◆ Goal of the exercise
Transcribe the entire listing faithfully; every line must match the original.

◆ Data for the task
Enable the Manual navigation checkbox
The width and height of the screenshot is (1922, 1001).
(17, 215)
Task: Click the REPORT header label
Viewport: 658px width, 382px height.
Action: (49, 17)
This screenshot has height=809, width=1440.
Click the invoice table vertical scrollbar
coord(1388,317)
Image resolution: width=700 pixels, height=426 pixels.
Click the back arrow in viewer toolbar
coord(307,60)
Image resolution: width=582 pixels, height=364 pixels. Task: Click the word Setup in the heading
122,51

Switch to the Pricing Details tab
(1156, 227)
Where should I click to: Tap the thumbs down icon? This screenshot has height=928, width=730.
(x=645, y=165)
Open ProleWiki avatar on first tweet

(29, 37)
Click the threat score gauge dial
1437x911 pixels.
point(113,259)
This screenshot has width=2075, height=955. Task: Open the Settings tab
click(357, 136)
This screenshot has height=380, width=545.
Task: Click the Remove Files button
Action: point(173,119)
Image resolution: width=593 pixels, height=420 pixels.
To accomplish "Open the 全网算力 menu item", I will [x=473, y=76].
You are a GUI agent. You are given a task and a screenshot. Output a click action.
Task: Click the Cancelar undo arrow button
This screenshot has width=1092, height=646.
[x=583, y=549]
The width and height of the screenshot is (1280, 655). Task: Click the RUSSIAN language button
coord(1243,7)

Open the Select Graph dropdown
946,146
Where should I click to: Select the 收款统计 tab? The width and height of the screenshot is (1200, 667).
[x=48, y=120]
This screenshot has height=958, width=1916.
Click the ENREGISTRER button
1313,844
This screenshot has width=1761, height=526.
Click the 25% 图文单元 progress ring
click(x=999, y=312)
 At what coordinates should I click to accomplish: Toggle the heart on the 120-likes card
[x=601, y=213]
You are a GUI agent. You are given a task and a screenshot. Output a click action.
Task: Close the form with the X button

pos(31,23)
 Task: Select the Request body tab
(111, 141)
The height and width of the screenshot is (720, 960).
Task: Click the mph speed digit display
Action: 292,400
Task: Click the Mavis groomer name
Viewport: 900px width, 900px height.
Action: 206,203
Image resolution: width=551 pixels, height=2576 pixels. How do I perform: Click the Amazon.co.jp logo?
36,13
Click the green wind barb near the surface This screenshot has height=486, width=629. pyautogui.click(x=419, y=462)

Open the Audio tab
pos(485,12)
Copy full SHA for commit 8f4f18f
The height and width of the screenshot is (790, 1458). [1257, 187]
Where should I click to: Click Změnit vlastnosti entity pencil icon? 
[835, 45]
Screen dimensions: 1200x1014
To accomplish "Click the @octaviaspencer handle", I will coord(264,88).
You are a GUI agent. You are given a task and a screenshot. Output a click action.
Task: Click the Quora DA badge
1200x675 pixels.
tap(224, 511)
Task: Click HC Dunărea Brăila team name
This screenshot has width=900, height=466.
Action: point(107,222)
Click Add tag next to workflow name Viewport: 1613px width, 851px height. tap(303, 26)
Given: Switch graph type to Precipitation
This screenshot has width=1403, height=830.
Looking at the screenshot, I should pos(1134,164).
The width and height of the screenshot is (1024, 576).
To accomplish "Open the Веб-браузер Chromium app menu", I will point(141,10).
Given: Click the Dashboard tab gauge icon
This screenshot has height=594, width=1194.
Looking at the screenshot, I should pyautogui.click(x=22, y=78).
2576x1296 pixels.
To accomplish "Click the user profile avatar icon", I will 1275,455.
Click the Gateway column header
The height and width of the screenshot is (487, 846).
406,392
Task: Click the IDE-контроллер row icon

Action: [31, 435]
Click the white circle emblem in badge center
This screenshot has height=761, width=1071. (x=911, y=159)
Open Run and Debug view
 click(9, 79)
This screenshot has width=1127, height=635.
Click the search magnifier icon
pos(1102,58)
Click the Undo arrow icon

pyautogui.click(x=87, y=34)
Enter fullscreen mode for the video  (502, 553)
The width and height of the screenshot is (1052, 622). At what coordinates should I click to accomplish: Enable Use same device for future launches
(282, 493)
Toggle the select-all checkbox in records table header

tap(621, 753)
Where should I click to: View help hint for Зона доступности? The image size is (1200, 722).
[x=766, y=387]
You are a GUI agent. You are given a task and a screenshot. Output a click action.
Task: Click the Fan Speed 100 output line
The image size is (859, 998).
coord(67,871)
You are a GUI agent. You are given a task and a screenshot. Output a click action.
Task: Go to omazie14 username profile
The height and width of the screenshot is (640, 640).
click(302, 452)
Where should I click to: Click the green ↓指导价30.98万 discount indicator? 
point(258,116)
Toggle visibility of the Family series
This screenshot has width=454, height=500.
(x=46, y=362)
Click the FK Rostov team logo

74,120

◆ Your response
Enable the Manual navigation checkbox
The width and height of the screenshot is (1922, 1001).
(17, 215)
Task: Click the REPORT header label
Viewport: 658px width, 382px height.
Action: (49, 17)
This screenshot has height=809, width=1440.
Click the invoice table vertical scrollbar
coord(1388,317)
Image resolution: width=700 pixels, height=426 pixels.
Click the back arrow in viewer toolbar
coord(307,60)
Image resolution: width=582 pixels, height=364 pixels. Task: Click the word Setup in the heading
122,51

Switch to the Pricing Details tab
(1156, 227)
Where should I click to: Tap the thumbs down icon? This screenshot has height=928, width=730.
(x=645, y=165)
Open ProleWiki avatar on first tweet

(29, 37)
Click the threat score gauge dial
1437x911 pixels.
point(113,259)
This screenshot has width=2075, height=955. Task: Open the Settings tab
click(357, 136)
This screenshot has height=380, width=545.
Task: Click the Remove Files button
Action: point(173,119)
Image resolution: width=593 pixels, height=420 pixels.
To accomplish "Open the 全网算力 menu item", I will [x=473, y=76].
You are a GUI agent. You are given a task and a screenshot. Output a click action.
Task: Click the Cancelar undo arrow button
This screenshot has width=1092, height=646.
[x=583, y=549]
The width and height of the screenshot is (1280, 655). Task: Click the RUSSIAN language button
coord(1243,7)

Open the Select Graph dropdown
946,146
Where should I click to: Select the 收款统计 tab? The width and height of the screenshot is (1200, 667).
[x=48, y=120]
This screenshot has height=958, width=1916.
Click the ENREGISTRER button
1313,844
This screenshot has width=1761, height=526.
Click the 25% 图文单元 progress ring
click(x=999, y=312)
 At what coordinates should I click to accomplish: Toggle the heart on the 120-likes card
[x=601, y=213]
You are a GUI agent. You are given a task and a screenshot. Output a click action.
Task: Close the form with the X button

pos(31,23)
 Task: Select the Request body tab
(111, 141)
The height and width of the screenshot is (720, 960).
Task: Click the mph speed digit display
Action: 292,400
Task: Click the Mavis groomer name
Viewport: 900px width, 900px height.
Action: 206,203
Image resolution: width=551 pixels, height=2576 pixels. How do I perform: Click the Amazon.co.jp logo?
36,13
Click the green wind barb near the surface This screenshot has height=486, width=629. pyautogui.click(x=419, y=462)

Open the Audio tab
pos(485,12)
Copy full SHA for commit 8f4f18f
The height and width of the screenshot is (790, 1458). [1257, 187]
Where should I click to: Click Změnit vlastnosti entity pencil icon? 
[835, 45]
Screen dimensions: 1200x1014
To accomplish "Click the @octaviaspencer handle", I will coord(264,88).
You are a GUI agent. You are given a task and a screenshot. Output a click action.
Task: Click the Quora DA badge
1200x675 pixels.
tap(224, 511)
Task: Click HC Dunărea Brăila team name
This screenshot has width=900, height=466.
Action: point(107,222)
Click Add tag next to workflow name Viewport: 1613px width, 851px height. tap(303, 26)
Given: Switch graph type to Precipitation
This screenshot has width=1403, height=830.
Looking at the screenshot, I should pos(1134,164).
The width and height of the screenshot is (1024, 576).
To accomplish "Open the Веб-браузер Chromium app menu", I will point(141,10).
Given: Click the Dashboard tab gauge icon
This screenshot has height=594, width=1194.
Looking at the screenshot, I should pyautogui.click(x=22, y=78).
2576x1296 pixels.
To accomplish "Click the user profile avatar icon", I will 1275,455.
Click the Gateway column header
The height and width of the screenshot is (487, 846).
406,392
Task: Click the IDE-контроллер row icon

Action: [31, 435]
Click the white circle emblem in badge center
This screenshot has height=761, width=1071. (x=911, y=159)
Open Run and Debug view
 click(9, 79)
This screenshot has width=1127, height=635.
Click the search magnifier icon
pos(1102,58)
Click the Undo arrow icon

pyautogui.click(x=87, y=34)
Enter fullscreen mode for the video  (502, 553)
The width and height of the screenshot is (1052, 622). At what coordinates should I click to accomplish: Enable Use same device for future launches
(282, 493)
Toggle the select-all checkbox in records table header

tap(621, 753)
Where should I click to: View help hint for Зона доступности? The image size is (1200, 722).
[x=766, y=387]
You are a GUI agent. You are given a task and a screenshot. Output a click action.
Task: Click the Fan Speed 100 output line
The image size is (859, 998).
coord(67,871)
You are a GUI agent. You are given a task and a screenshot. Output a click action.
Task: Go to omazie14 username profile
The height and width of the screenshot is (640, 640).
click(302, 452)
Where should I click to: Click the green ↓指导价30.98万 discount indicator? 
point(258,116)
Toggle visibility of the Family series
This screenshot has width=454, height=500.
(x=46, y=362)
Click the FK Rostov team logo

74,120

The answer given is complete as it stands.